*Exercise directions:*
Write each line out exactly, from the one containing "Image resolution: width=1201" through the final line of the data, and keep pictures out of the copy.

Stored data entries:
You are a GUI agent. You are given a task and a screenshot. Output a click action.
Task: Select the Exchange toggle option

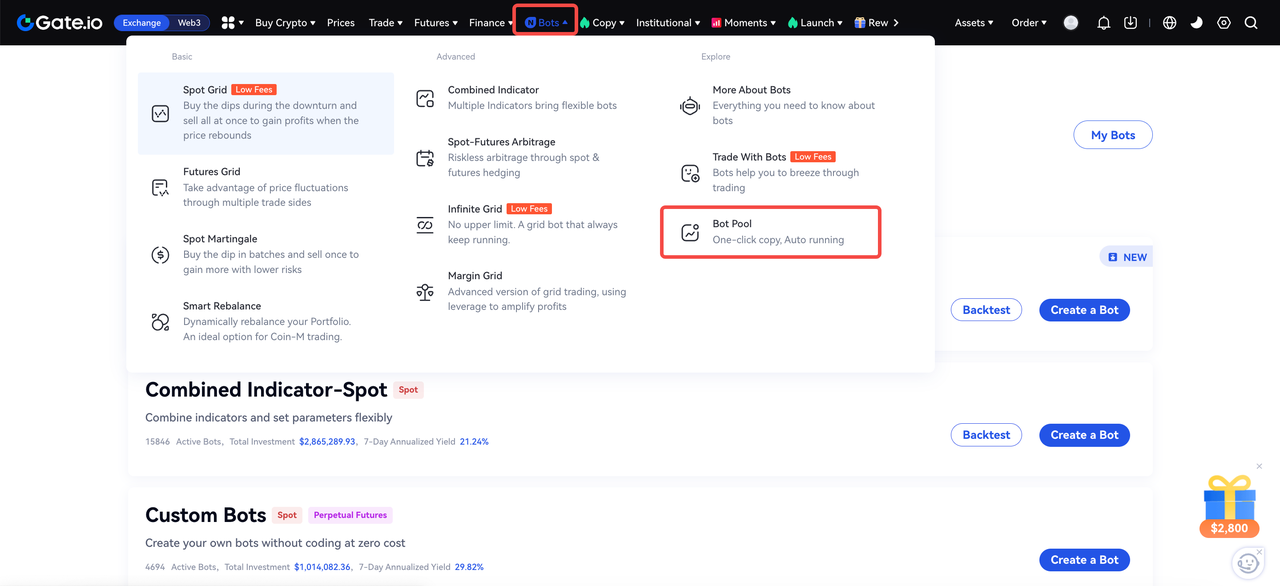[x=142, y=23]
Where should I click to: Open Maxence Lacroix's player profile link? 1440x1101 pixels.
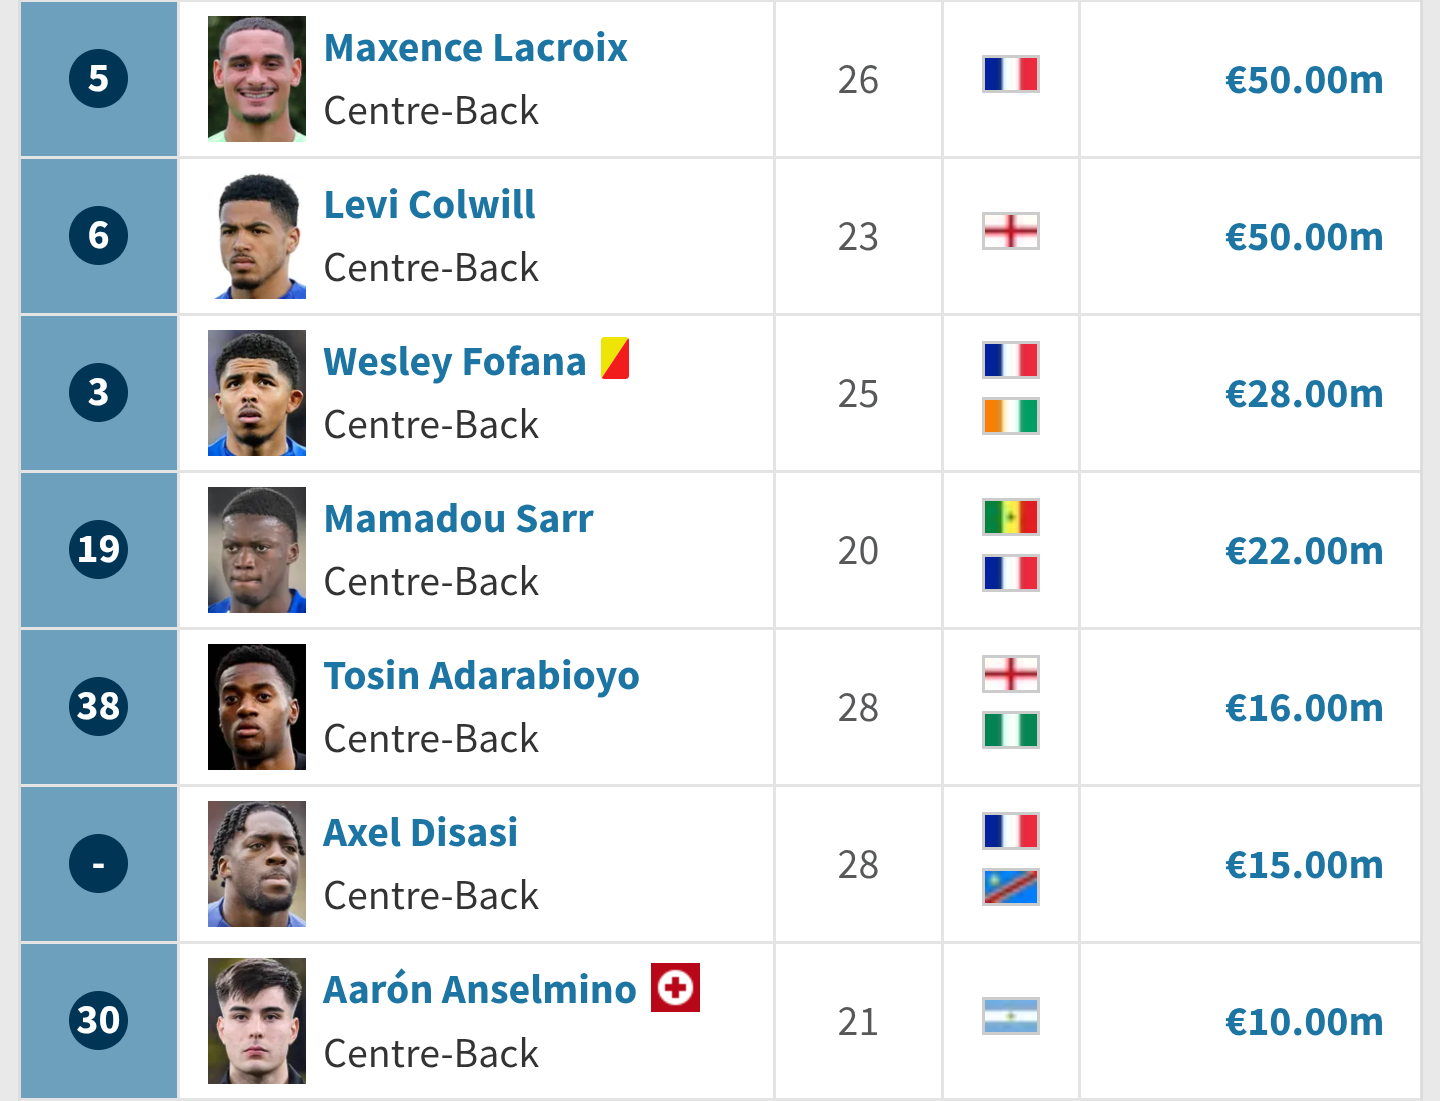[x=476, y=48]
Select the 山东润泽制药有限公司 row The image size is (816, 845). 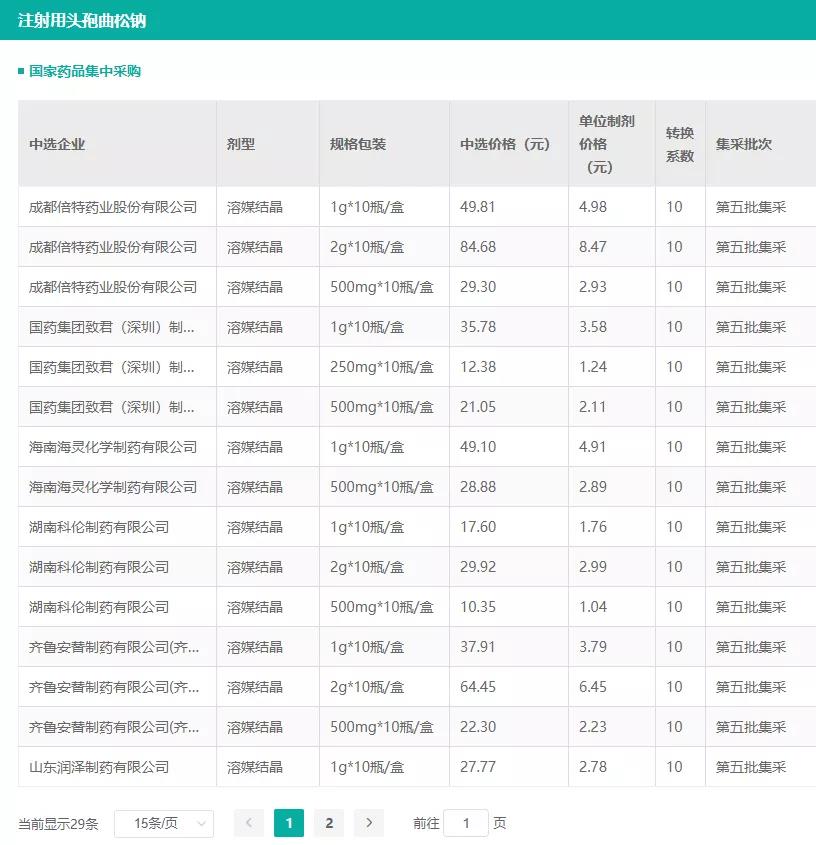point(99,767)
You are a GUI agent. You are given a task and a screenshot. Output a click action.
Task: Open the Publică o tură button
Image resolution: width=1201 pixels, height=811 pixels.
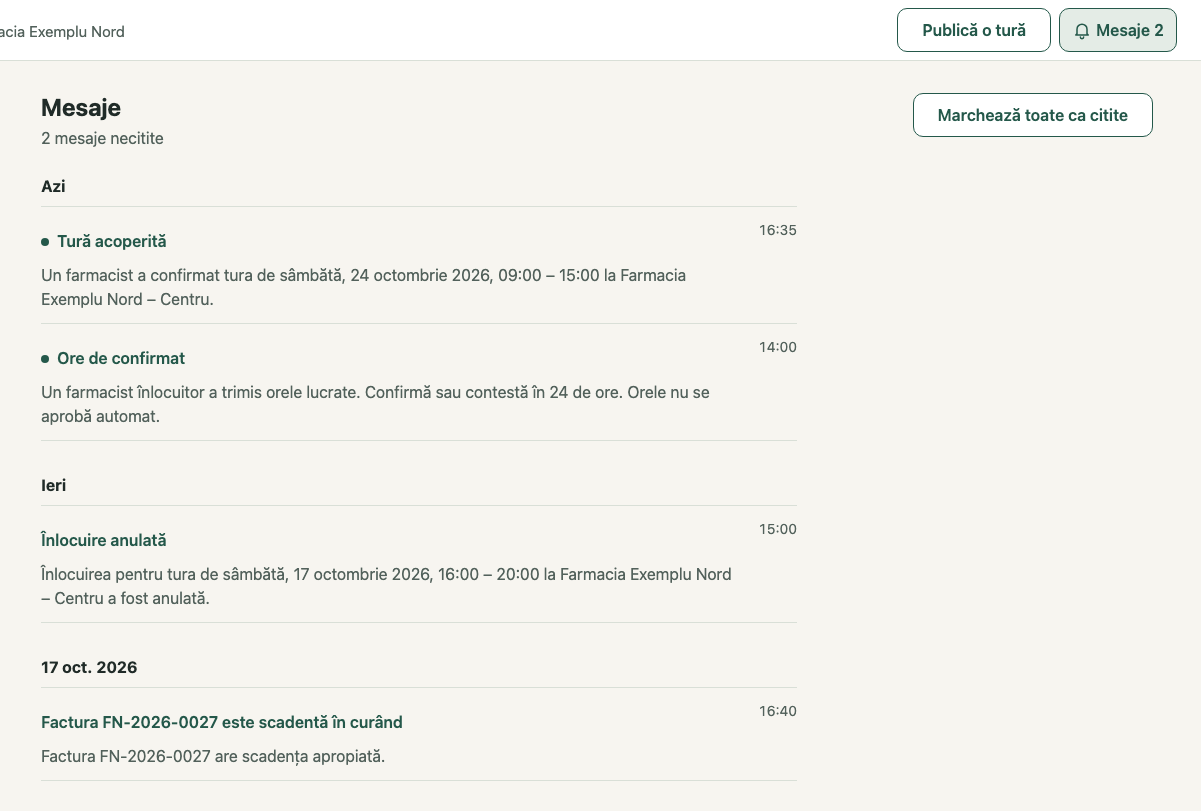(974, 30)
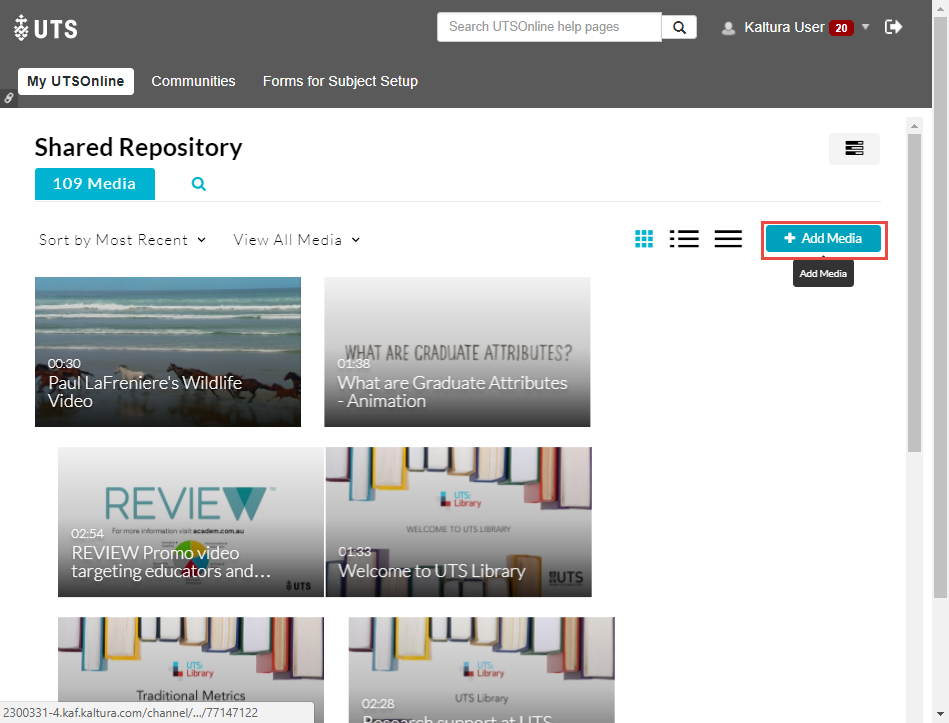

*Answer section:*
Image resolution: width=1201 pixels, height=811 pixels.
(974, 30)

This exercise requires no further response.